**Task description:**
In the lines below, output everything from the first line through the line containing "[pinterest] (129, 2472)" exactly as it is. Pictures are not part of the output.

**Provided records:**
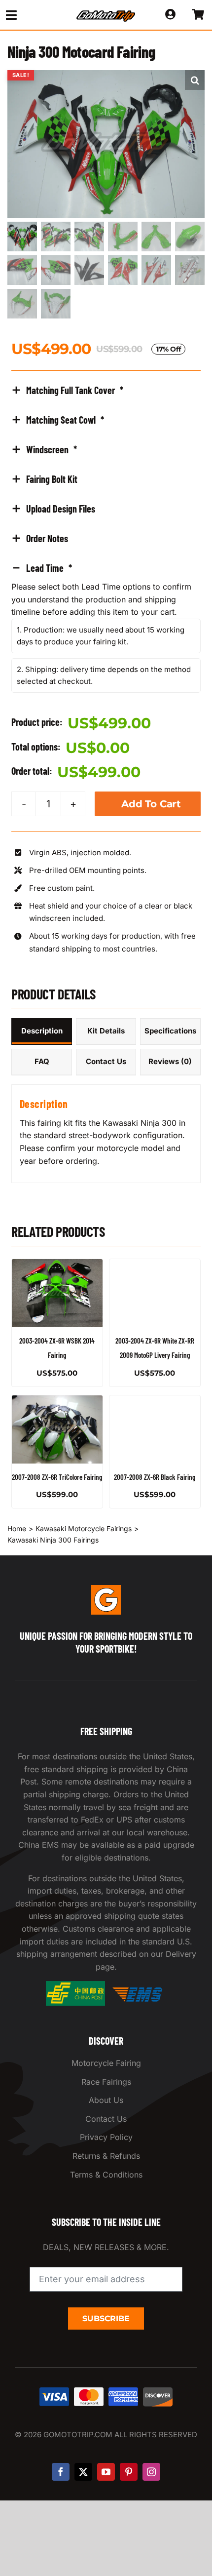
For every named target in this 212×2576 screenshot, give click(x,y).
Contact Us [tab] (106, 1061)
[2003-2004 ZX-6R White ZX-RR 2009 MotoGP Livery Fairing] (154, 1293)
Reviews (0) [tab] (170, 1061)
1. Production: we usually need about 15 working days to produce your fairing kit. (100, 635)
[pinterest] (129, 2472)
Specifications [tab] (170, 1030)
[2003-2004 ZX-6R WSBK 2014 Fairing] (57, 1293)
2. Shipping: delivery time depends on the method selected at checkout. (104, 675)
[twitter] (83, 2472)
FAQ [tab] (42, 1061)
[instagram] (151, 2472)
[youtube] (106, 2472)
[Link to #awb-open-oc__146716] (30, 15)
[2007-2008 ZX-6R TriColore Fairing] (57, 1429)
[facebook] (61, 2472)
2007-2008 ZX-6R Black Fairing (154, 1476)
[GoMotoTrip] (106, 13)
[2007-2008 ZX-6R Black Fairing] (154, 1429)
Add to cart (151, 804)
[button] (195, 80)
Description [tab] (42, 1030)
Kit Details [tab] (106, 1030)
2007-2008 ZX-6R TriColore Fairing (57, 1476)
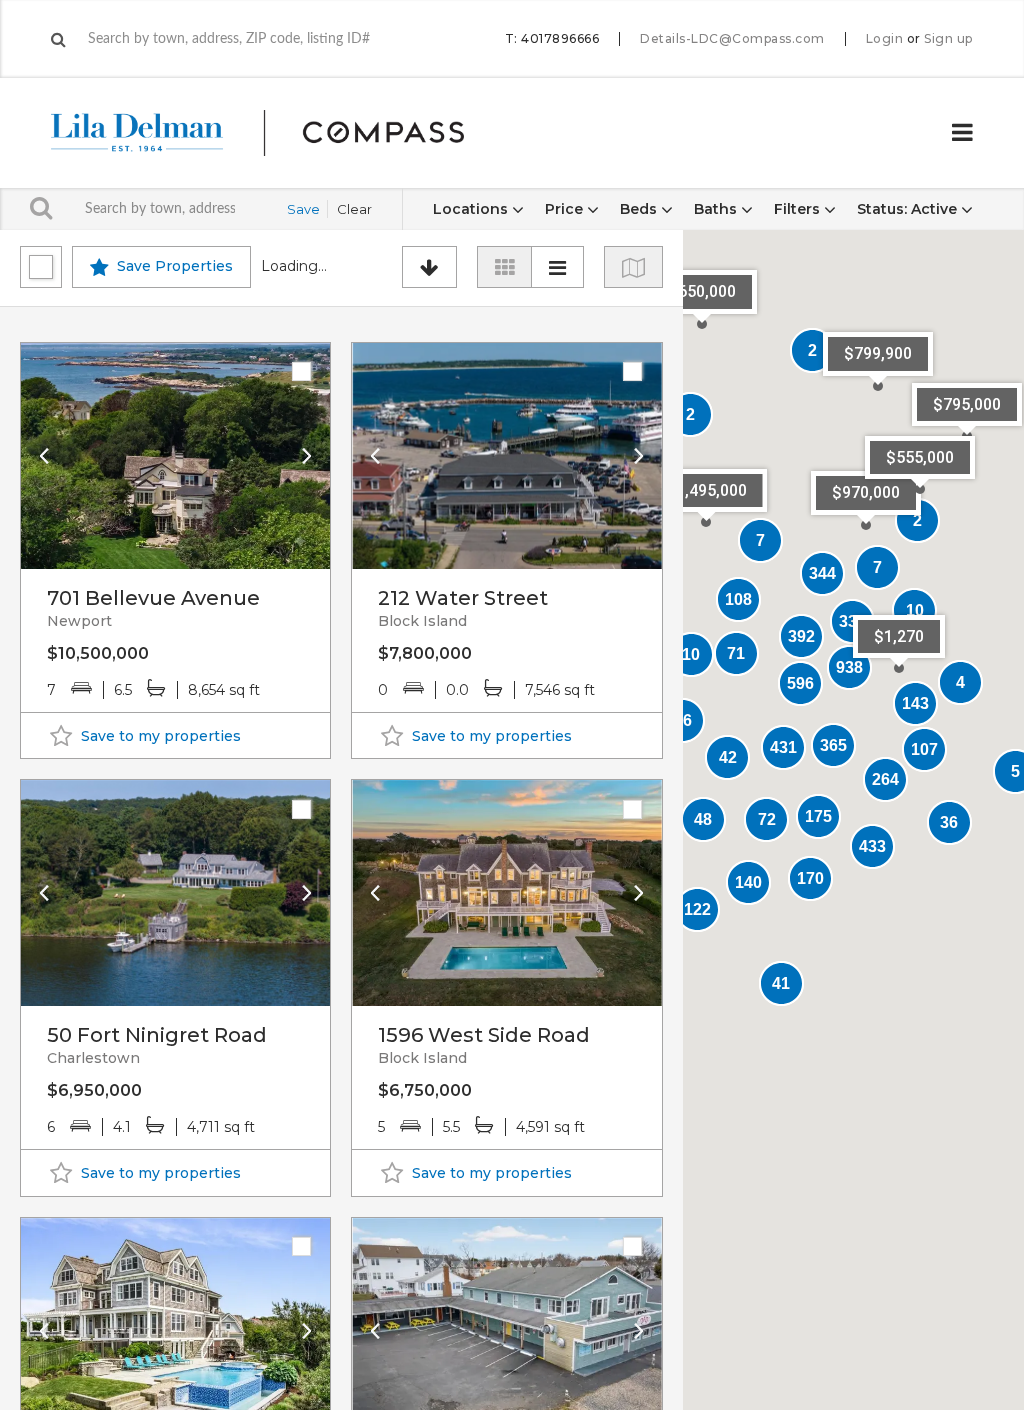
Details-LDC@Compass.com (732, 38)
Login (885, 39)
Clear (354, 209)
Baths (717, 209)
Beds (640, 209)
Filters (799, 209)
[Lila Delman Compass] (281, 133)
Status (907, 209)
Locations (472, 209)
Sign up (948, 39)
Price (566, 209)
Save (303, 209)
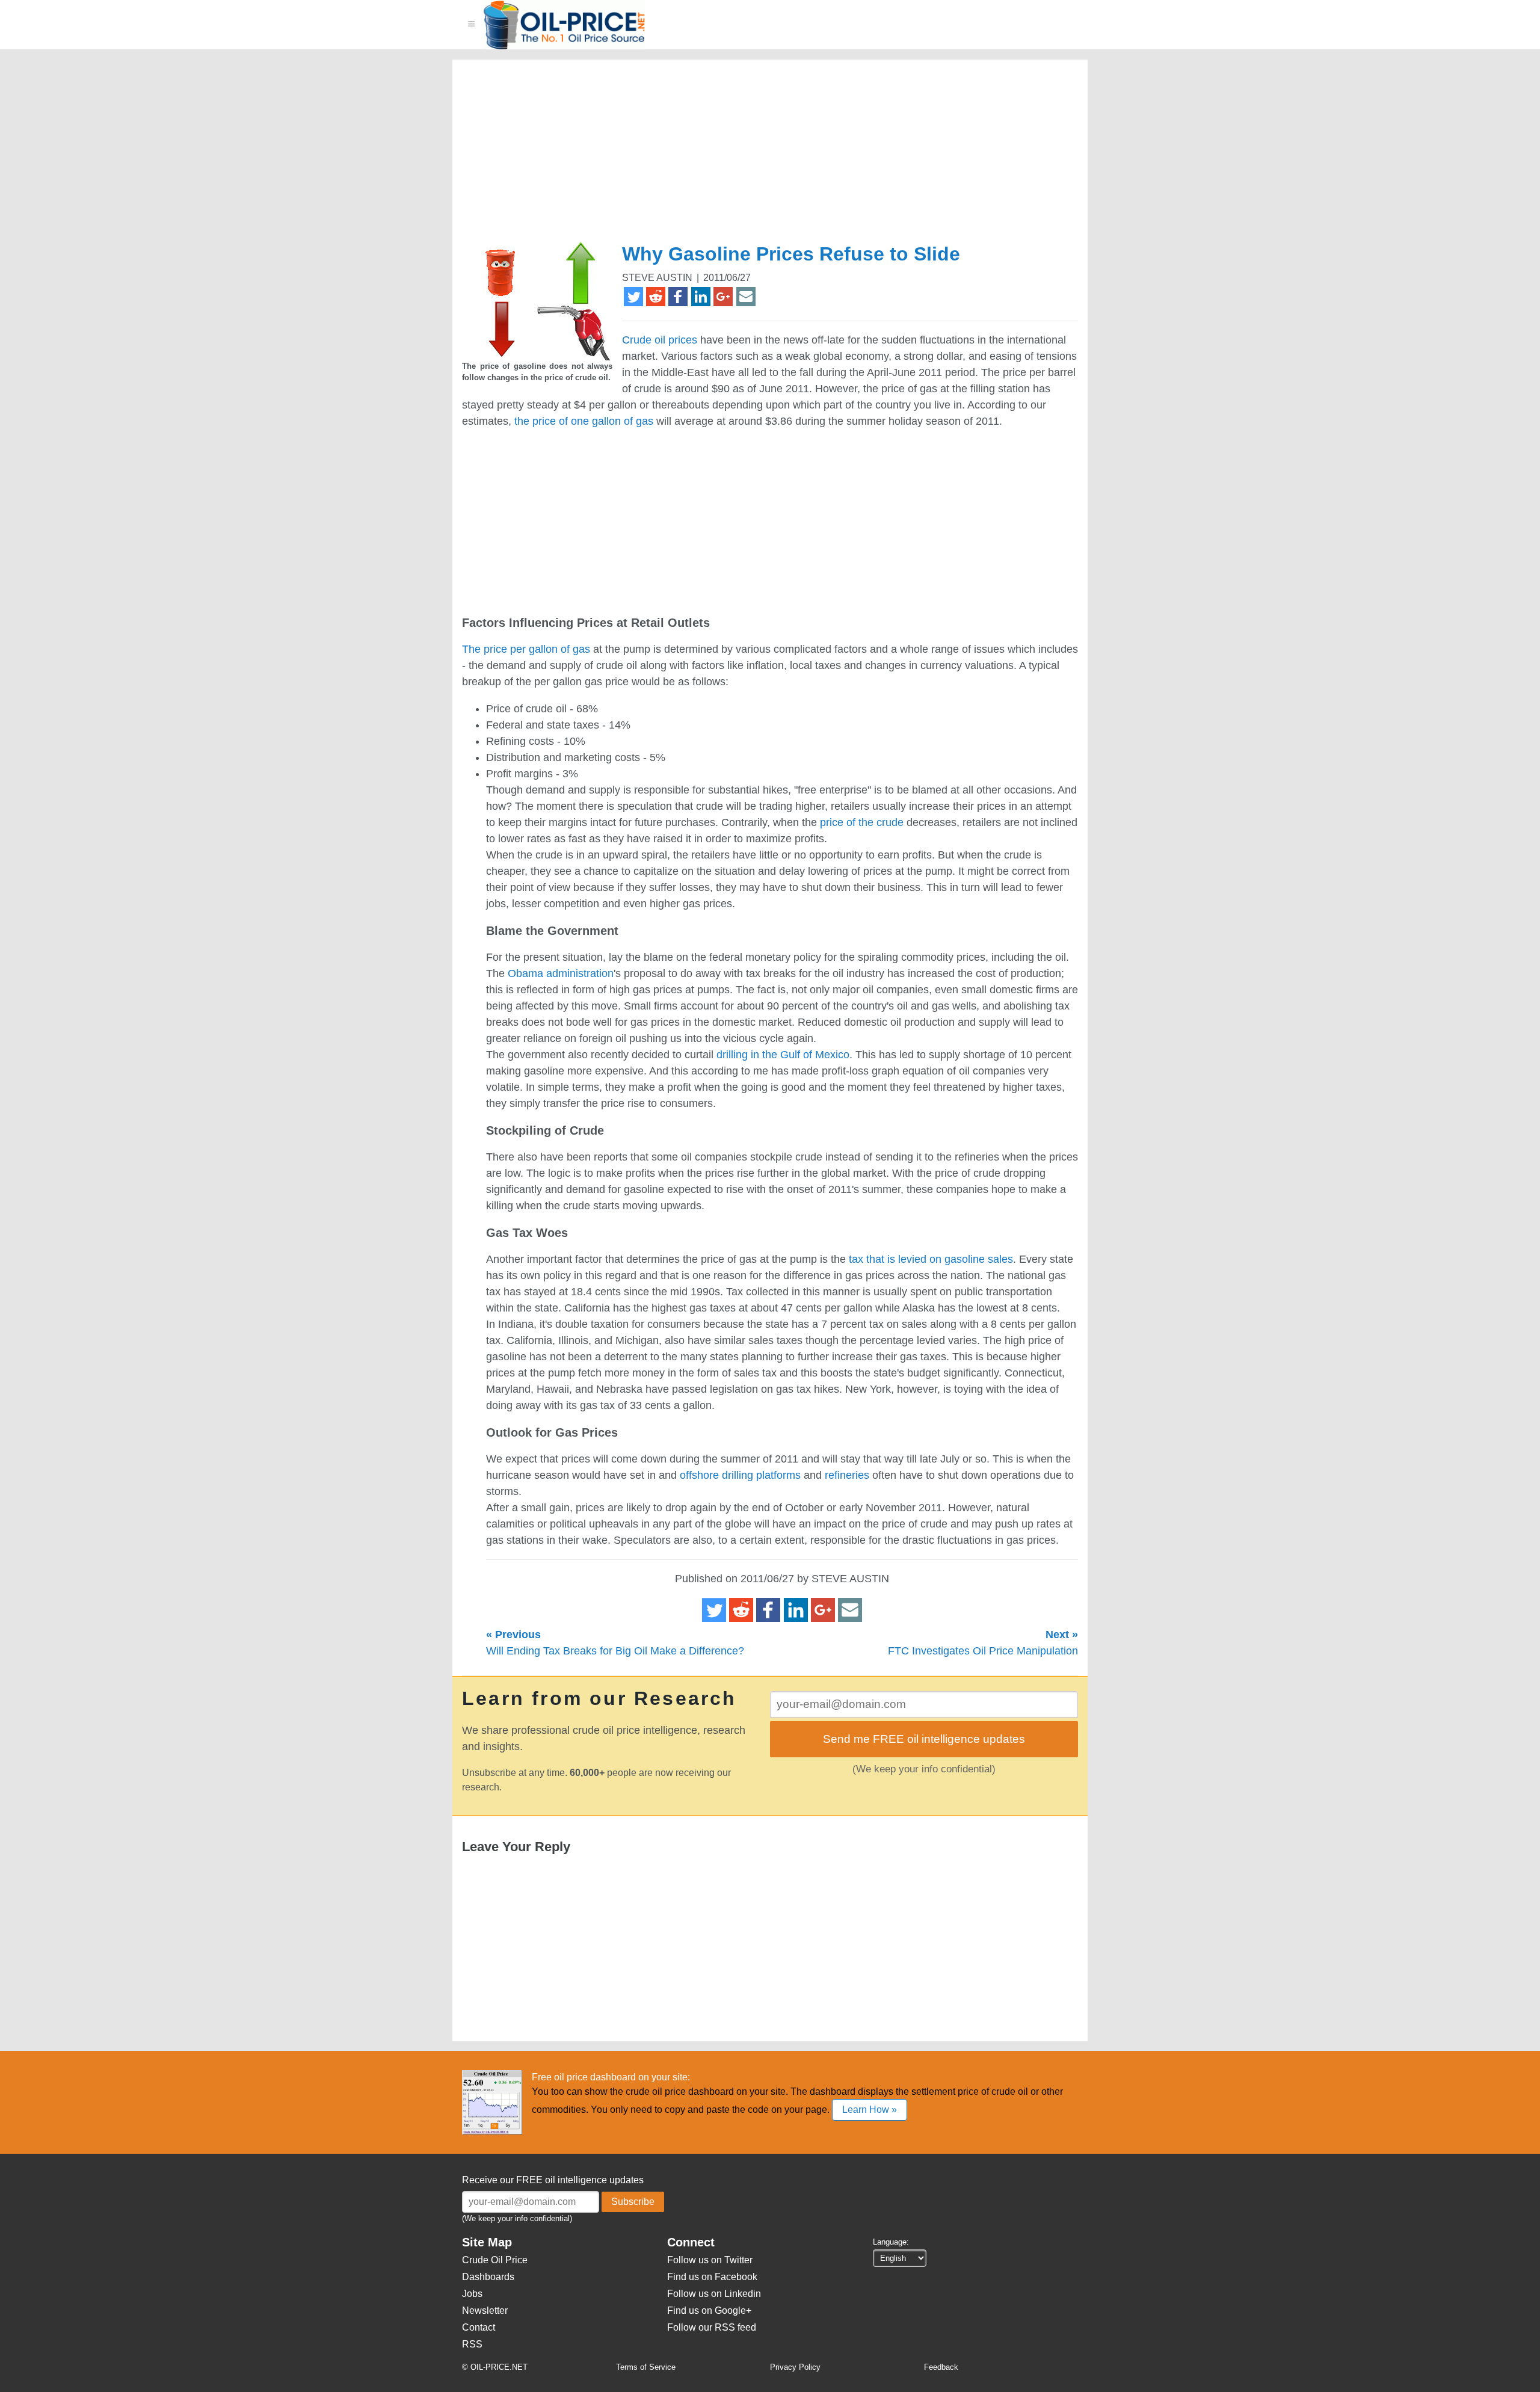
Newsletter (485, 2310)
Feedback (941, 2367)
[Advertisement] (755, 156)
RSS (472, 2344)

**Exercise answer:**
For every named target in this 212×2576 screenshot, give click(x,y).
Contact Us [tab] (106, 1061)
[2003-2004 ZX-6R White ZX-RR 2009 MotoGP Livery Fairing] (154, 1293)
Reviews (0) [tab] (170, 1061)
1. Production: we usually need about 15 working days to produce your fairing kit. (100, 635)
[pinterest] (129, 2472)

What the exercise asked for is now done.